Author’s name and title in parenthetical citation: Please note that, in this case, a comma must be added between the author’s name and the book title.

  • The character Sethe notes, “Places, places are still there. If a house burns down, it’s gone, but the place—the picture of it—stays” (Morrison, Beloved 35).

Figures

  1. Any type of illustrative visual material—for example, a photograph, map, line drawing, graph, or chart—should be labeled Figure (abbreviated Fig.), assigned an arabic numeral.
  2. The title of the figure and the source information should be provided below the image.
  3. Both the figure and the caption must be center aligned.
  4. For the artwork, artist name, artwork name, creation year, location information should be provided as a caption.
  5. Fig. 1. Berthe Morisot. Reading. 1873, Cleveland Museum of Art.

Tables

  1. Tables must be numbered and titled.
  2. The title of the table should be provided above the table.

스크린샷 2024 03 22 164604

Bibliographical Footnotes

  • Citation information should be placed as in-text citations.

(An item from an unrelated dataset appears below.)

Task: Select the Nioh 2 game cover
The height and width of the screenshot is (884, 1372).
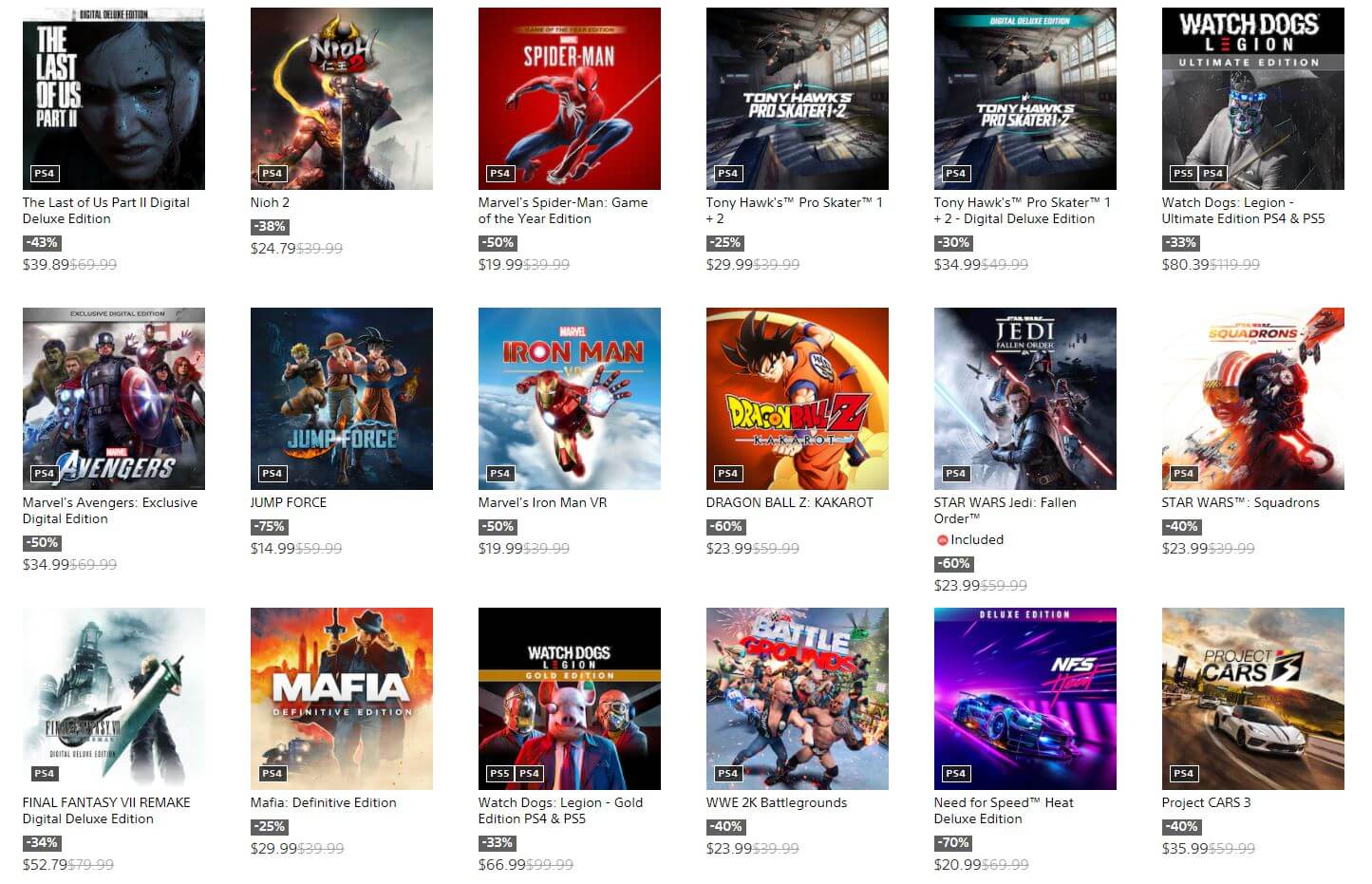Action: click(x=342, y=99)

However, the author may provide additional reference information as footnotes in the following styles.

    1. See Nail, Being and Motion, esp. ch. 20.
    2. See Nail, Being and Motion 25-40.
    3. See Nail, Being and Motion.

Funding, Acknowledgements, ORCID

  • The additional information such as funding, acknowledgements and ORCID should be placed in that following order, preceding the list of Works Cited.

    1. Funding
    2. Acknowledgements
    3. ORCID

Works Cited

  1. All sources cited in the text must be included alphabetically in a “Works Cited” reference list.
  2. For two or more works by the same author, list the works alphabetically, not by date.
  3. Abbreviate “University Press” as UP.
  4. For websites, give the date accessed, accordingly abbreviated (e.g. Oct. 2022).
  5. Citation information for interview data should include: the names of the interviewee and the interviewer, and the date of the interview conducted. “Little” is the name of the interviewee and “Pooley” is the name of the interviewer in the following example: Little, Rhona. Interview. Conducted by Coline G. Pooley, Mar. 1996.0
  6. When a DOI is available for the articles, include it in the Works-Cited-List entry. The DOI should be preceded by http:// or https://.
  7. Omit the first sets of repeated digits of the page numbers. For example, the digit in the hundreds place is repeated between 125 and 150, so 1 from 150 in the citation must be omitted: pp. 125-50
  8. The edited volume was edited by more than one editor, the plural form of editor (= editors) should be used for citation information: Sánchez Prado, Ignacio M., editor. Mexican Literature in Theory. Bloomsbury Academic, 2018; Gilbert, Sandra M., and Susan Gubar, editors. The Female Imagination and the Modernist Aesthetic. Gordon and Breach Science Publishers, 1986.
  9. For a book, the editors’ name should be followed by “. Edited.” Yet, for a book chapter, the editors’ name should be followed by “, edited”: E.g) Wollstonecraft, Mary. A Vindication of the Rights of Woman. Edited by Deidre Shauna Lynch, Norton Critical Edition, 3rd ed., W. W. Norton, 2009; Dickinson, Emily. “I heard a Fly buzz—when I died—.” The Poems of Emily Dickinson, edited by R. W. Franklin, Harvard UP, 1999, pp. 265–66.